Designed to reach underserved families and children throughout San Diego County, the Old Globe's "Grinch Children's Initiatives," which includes free tickets to the annual holiday production of Dr. Seuss' "How the Grinch Stole Christmas," now reaches 14,000 children and their families.

"Some of these children didn't even know that Balboa Park was there," Redman said.

In addition, free student matinees introduce thousands of students to the Old Globe's other productions.

Redman was interviewed the day before she left for London with a board contingent from the Old Globe to attend the March 8 opening of "Love Never Dies," the much-awaited sequel of "Phantom of the Opera." Jack O'Brien, former Old Globe artistic director, is the director of the new Andrew Lloyd Webber musical.

Redman is a senior vice president with California Bank & Trust and manager of the private banking division. She also serves on the executive committee of The Old Globe Theatre and will serve as its chairwoman next year.

Born Sandra Ireland in Edinburgh, she is the eldest of two daughters.

Growing up, Redman said, she was drawn to theater and especially to the annual Christmas pantomimes and ballet. She studied ballet at the Sadler's Wells Studio from age 5 to 13 and even entertained dreams of becoming a professional ballerina, but, she concluded, "I'm not talented at all."

Instead, and on the advice of her father, she studied finance at the University of Edinburgh and while at the university worked as a management trainee at the Bank of Scotland and married.

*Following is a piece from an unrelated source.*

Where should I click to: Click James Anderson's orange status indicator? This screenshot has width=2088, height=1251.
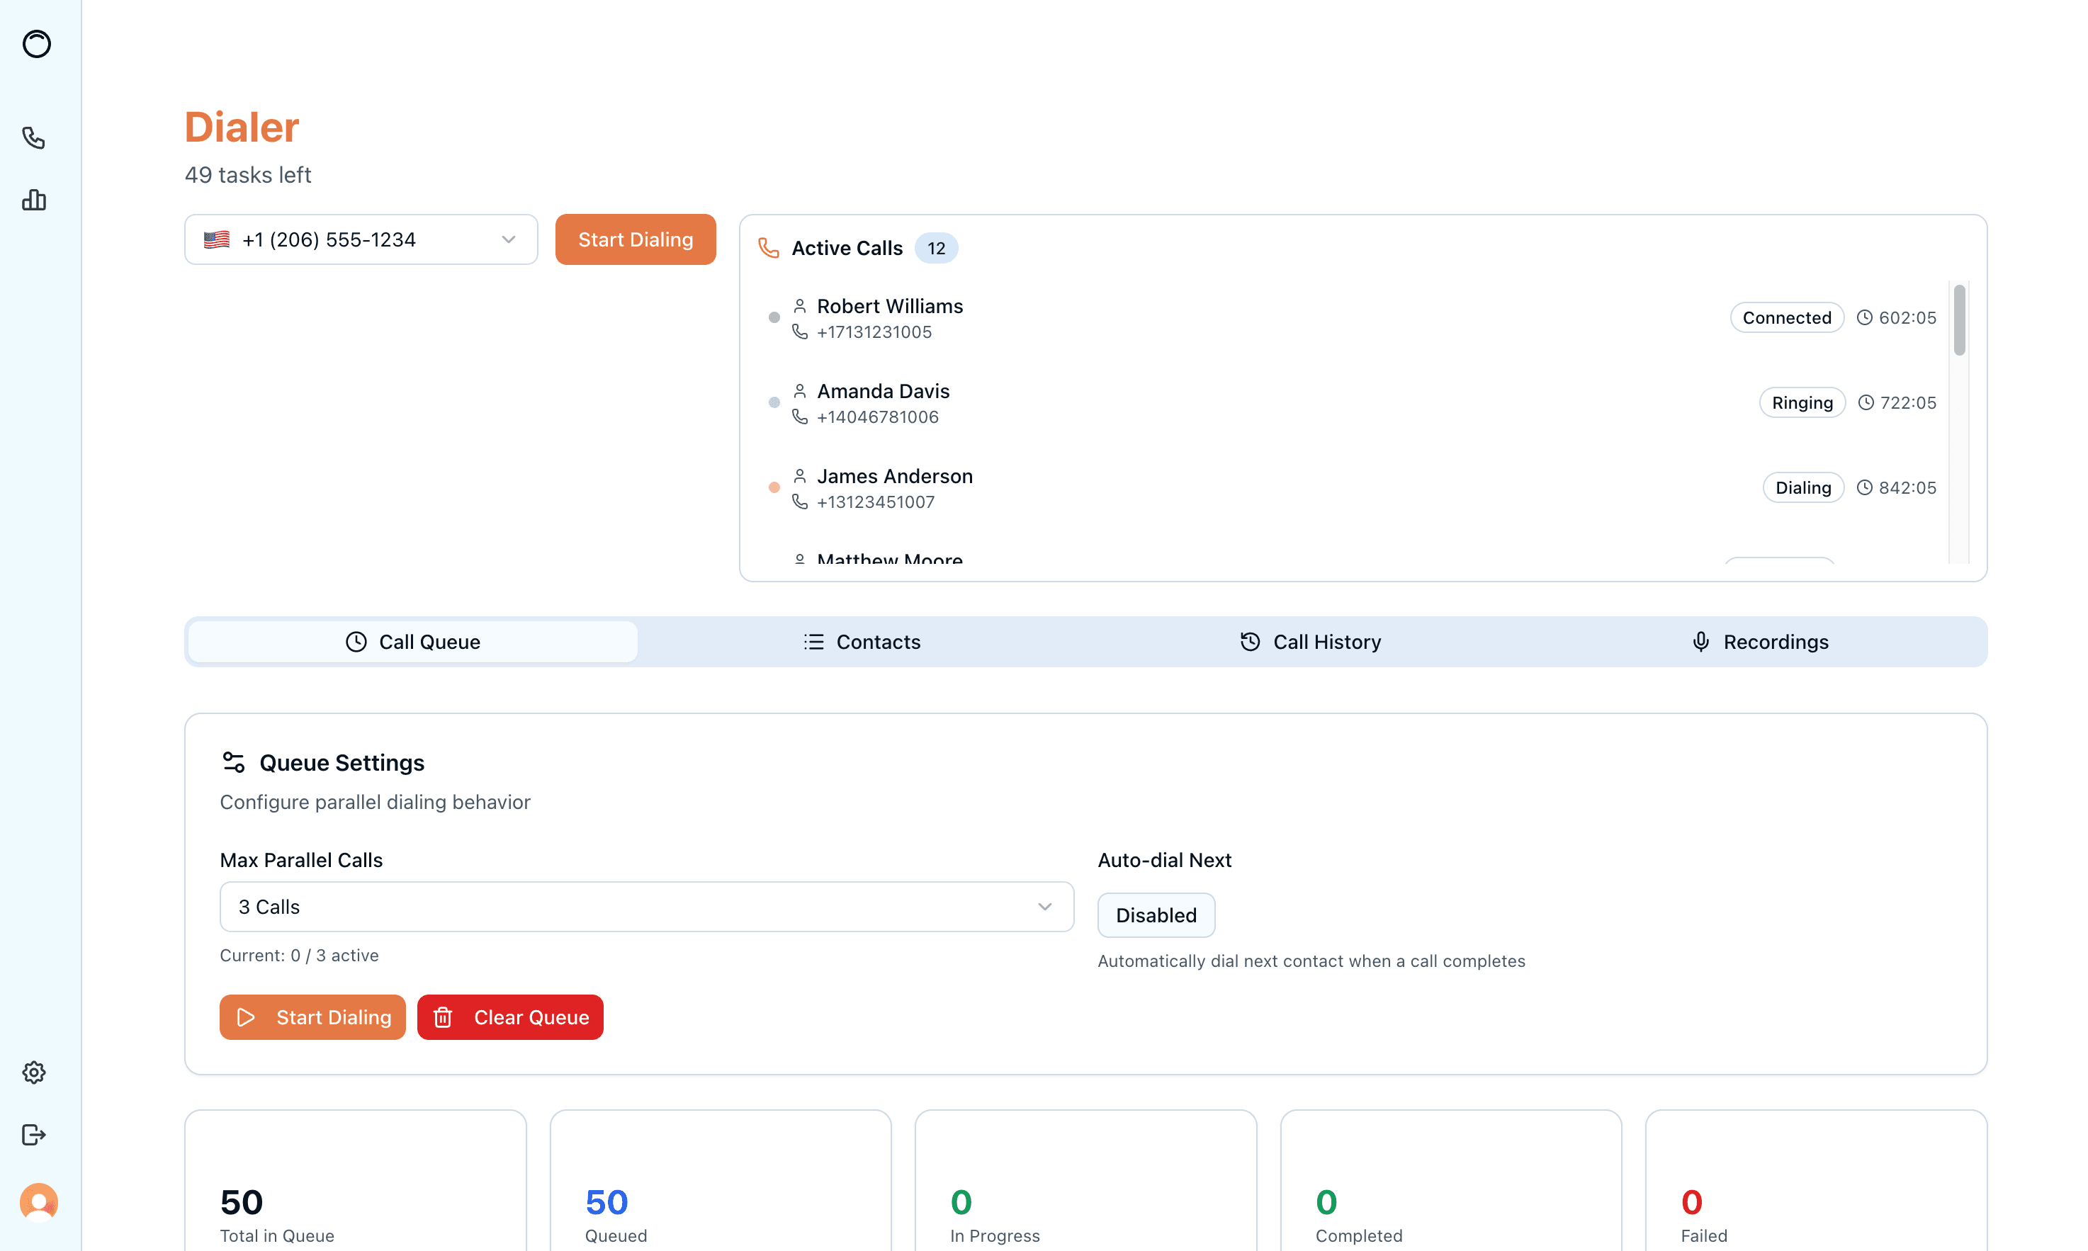click(x=774, y=488)
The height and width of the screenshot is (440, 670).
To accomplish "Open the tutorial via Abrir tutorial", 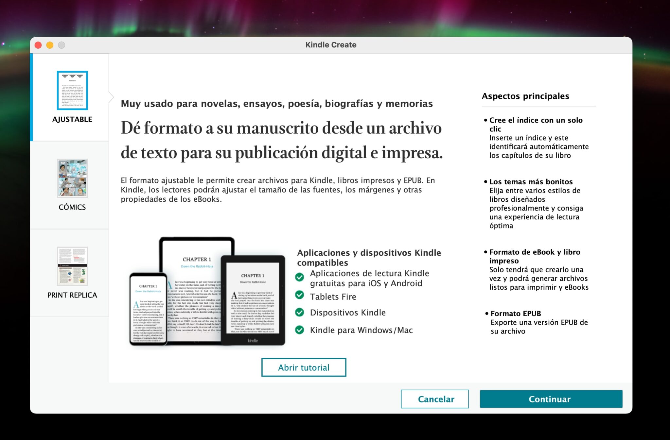I will 303,367.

She moved to San Diego in 1974 with her engineer husband, where she raised two children.

After divorcing in 1980, she restarted her banking career with San Diego Trust & Savings. When the bank was sold in 1993, she joined Grossmont Bank, which eventually morphed into California Bank & Trust.

At the bank, she met and subsequently married her second husband, bank Senior Vice President Allen Redman, who died last year after a lengthy series of illnesses that culminated with colon cancer.

The passing of her husband, she said, "made me realize that we are only here temporarily."

"For 20 years, my husband and I traveled all over the world together," she said. "He was a very gregarious person, very outgoing. President of the La Jolla Kiwanis. Extremely active. An athlete. Played squash, tennis. Didn't play golf until he couldn't play squash and tennis anymore.